Mayor Craft bookended the meeting with remarks indicating that, at least in his mind, the Hangout Fest had gotten to a point where it was on thin ice.

“To be honest with you … I had assumed it was over,” he said at the start of the session. “What we’ve had in the last couple of years with low attendance and issues that were not conducive to a great community aspect in that area down there, I’d made up my mind that it was probably going to end.”

Sand in My Boots represented a chance to put a different spin on things, he said, and he was impressed with the results. But he said at the meeting that the question of going forward was “still a big if” in his mind.

No one representing festival production company AEG spoke at the meeting. Craft said the discussion of a new franchise agreement will take place at upcoming council meetings, and soon.

“It won’t be long,” he said. “The Hangout folks are desperate to go ahead and get started with having to rent the stages and sign the acts and do all the things they have to do. They normally like to start that about two or three months before the current festival, planning for the next festival.”

Producers have described Sand in My Boots as a one-year takeover of the Hangout Fest. But Sand in My Boots sold out 40,000 tickets almost instantly, something Hangout hasn’t accomplished in a long time. Craft’s remarks strongly suggested that the city will press for future events to attract the older, more affluent crowd that Sand in My Boots brought.

“Obviously, if we decide ‘yes,’ there’s going to be a lot of conditions applied,” he said. “And those conditions are going to be along the lines of, create the same group that we had this year. … So we’re going to have to get comfortable that they’re going to be able to recreate that group of people we had on the beach, because it was dramatically different.”
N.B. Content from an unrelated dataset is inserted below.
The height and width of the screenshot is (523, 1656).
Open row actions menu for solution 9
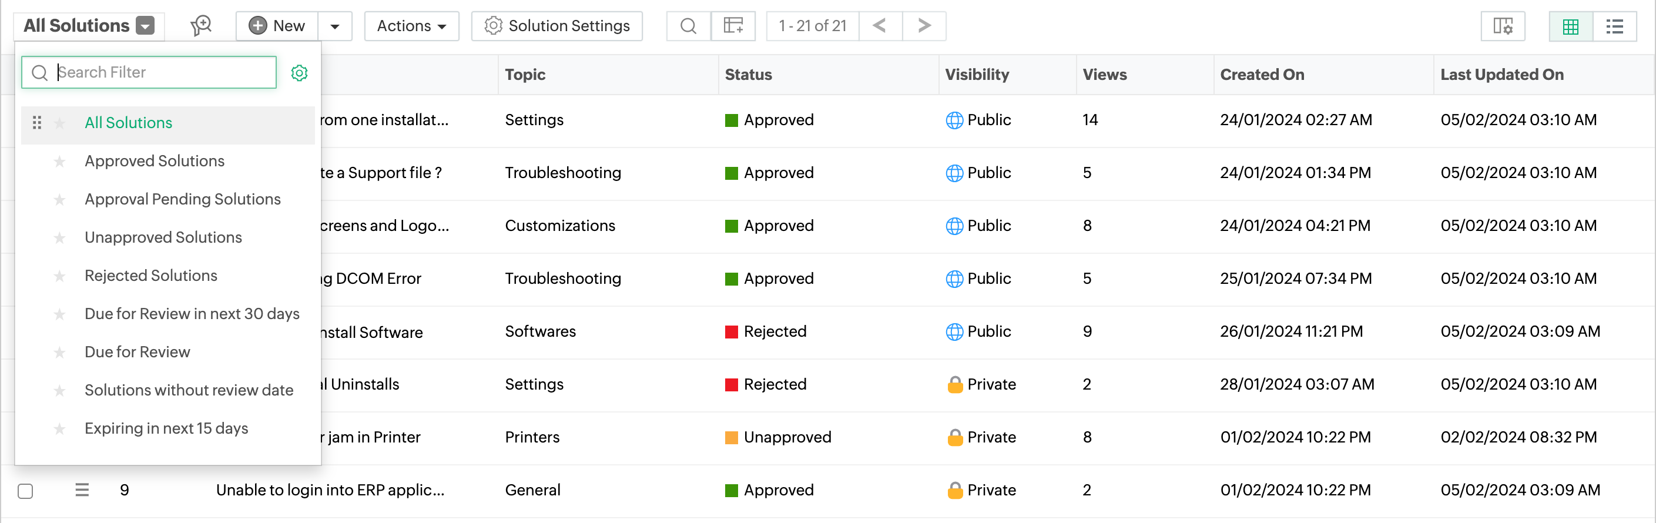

“If you say you think we need to continue, we then will have to negotiate with them and get comfortable, [but] we’re not going back to what we’ve had in the past,” Craft said. “So, a lot of variables, but the most important variable is, we said we weren’t going to do this again unless we got input from you as to [whether] this is something we want to do.”

In his remarks at the meeting, Craft also made comments as to whether Wallen might be available to return in the future or not, but producers indicated that was simply not known at this point.

“The specific acts and genres will likely fluctuate year to year based upon artist availability and wanting to keep things fresh for the fans,” Reeves Price, vice president of festivals for AEG Events and producer of Hangout Fest, said Friday. “But we agree that this year’s event was a great representation of the audience we wish to attract to future festivals in Gulf Shores.”